Eu fui dar uma lida no artigo, e esbarrei com o seguinte:
- Histórico: Pesquisas nacionais nos EUA mostraram que certos fatores de risco relacionados a saúde, em particular o tabagismo e a obesidade, eram mais prevalentes em veteranos que em não-veteranos.
- Objetivo: O objetivo desse artigo era comparar características ligadas à saúde e ingestas dietárias, entre veteranos e não-veteranos na Coorte Multi-étnica.
- Materiais e métodos: os participantes da coorte (com idades entre 45 e 75 anos), residindo no Havaí e Califórnia, preencheram um formulário postal sobre dieta, histórico médico e estilo de vida, entre 1993 e 1996. As análises incluíram 20.939 hojens (14.975 veteranos e 5.964 não-veteranos) que responderam um questionário sobre o serviço miliar em 2007.
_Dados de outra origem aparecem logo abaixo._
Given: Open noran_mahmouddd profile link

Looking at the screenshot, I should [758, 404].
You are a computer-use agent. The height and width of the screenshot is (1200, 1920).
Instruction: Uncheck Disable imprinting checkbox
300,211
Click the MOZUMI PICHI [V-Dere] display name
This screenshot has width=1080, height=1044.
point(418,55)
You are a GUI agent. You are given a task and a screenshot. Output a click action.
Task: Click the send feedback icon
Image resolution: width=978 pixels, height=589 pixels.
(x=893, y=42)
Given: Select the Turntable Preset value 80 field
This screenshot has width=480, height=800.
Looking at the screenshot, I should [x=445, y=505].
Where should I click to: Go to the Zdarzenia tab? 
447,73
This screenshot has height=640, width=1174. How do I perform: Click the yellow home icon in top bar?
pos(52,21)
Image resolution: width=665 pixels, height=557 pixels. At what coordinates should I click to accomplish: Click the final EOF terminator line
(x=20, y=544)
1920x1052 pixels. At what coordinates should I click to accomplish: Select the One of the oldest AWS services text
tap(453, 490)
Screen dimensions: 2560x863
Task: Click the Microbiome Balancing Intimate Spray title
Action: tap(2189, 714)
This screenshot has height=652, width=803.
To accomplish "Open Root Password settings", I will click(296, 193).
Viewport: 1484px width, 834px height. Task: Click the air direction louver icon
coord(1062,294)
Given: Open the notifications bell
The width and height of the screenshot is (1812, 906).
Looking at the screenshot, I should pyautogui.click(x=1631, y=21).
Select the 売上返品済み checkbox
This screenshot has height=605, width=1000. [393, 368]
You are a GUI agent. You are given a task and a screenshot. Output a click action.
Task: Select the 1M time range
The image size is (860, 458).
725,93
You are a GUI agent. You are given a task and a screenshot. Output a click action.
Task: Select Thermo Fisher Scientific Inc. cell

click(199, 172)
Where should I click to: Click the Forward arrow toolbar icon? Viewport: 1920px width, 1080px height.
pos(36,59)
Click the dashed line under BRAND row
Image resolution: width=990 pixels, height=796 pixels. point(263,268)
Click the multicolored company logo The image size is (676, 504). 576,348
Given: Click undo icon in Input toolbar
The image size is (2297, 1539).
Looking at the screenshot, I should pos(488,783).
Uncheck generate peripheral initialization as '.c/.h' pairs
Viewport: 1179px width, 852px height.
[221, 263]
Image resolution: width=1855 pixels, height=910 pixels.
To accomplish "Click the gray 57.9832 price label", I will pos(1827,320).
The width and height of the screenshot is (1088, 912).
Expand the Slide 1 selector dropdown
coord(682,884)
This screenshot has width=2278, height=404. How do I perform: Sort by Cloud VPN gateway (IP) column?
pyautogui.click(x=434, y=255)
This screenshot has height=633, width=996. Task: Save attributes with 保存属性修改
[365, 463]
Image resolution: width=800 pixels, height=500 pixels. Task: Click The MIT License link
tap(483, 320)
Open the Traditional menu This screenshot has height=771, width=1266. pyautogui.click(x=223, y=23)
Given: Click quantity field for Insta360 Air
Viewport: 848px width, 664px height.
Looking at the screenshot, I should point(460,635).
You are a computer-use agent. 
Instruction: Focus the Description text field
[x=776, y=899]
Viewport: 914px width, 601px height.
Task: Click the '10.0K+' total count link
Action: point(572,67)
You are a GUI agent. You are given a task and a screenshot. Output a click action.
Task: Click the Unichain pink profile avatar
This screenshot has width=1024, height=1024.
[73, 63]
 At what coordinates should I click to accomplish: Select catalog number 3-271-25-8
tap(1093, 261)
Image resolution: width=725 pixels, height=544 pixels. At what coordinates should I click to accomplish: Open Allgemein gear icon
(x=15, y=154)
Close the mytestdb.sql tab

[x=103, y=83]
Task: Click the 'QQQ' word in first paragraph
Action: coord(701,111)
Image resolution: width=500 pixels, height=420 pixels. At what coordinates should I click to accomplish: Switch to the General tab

- Resultados: comparados aos não-veteranos, os veteranos são mais propensos a sobrepeso e obesidade (IMC >= 25, 61% x 55%), a serem ex-fumantes (54% x 47%), maiores consumidores de carnes vermelhas e processadas, e menores consumidores de frutas e vegetais. Dentro do grupo dos veteranos, os de menor hierarquia eram mais propensos a serem obesos, ter história de tabagismo, consumir mais carne processada e menores quantidades de laticínios e frutas que os oficiais.
- Conclusão: os resultados implicam que veteranos enquanto grupo estão num risco razoavelmente mais alto de desenvolverem doenças crônicas relacionadas, do que os não veteranos. Comparações da diferença real da incidência de doença e mortalidade entre veteranos e não-veteranos nesse estudo, vai requerer diversos anos de acompanhamento.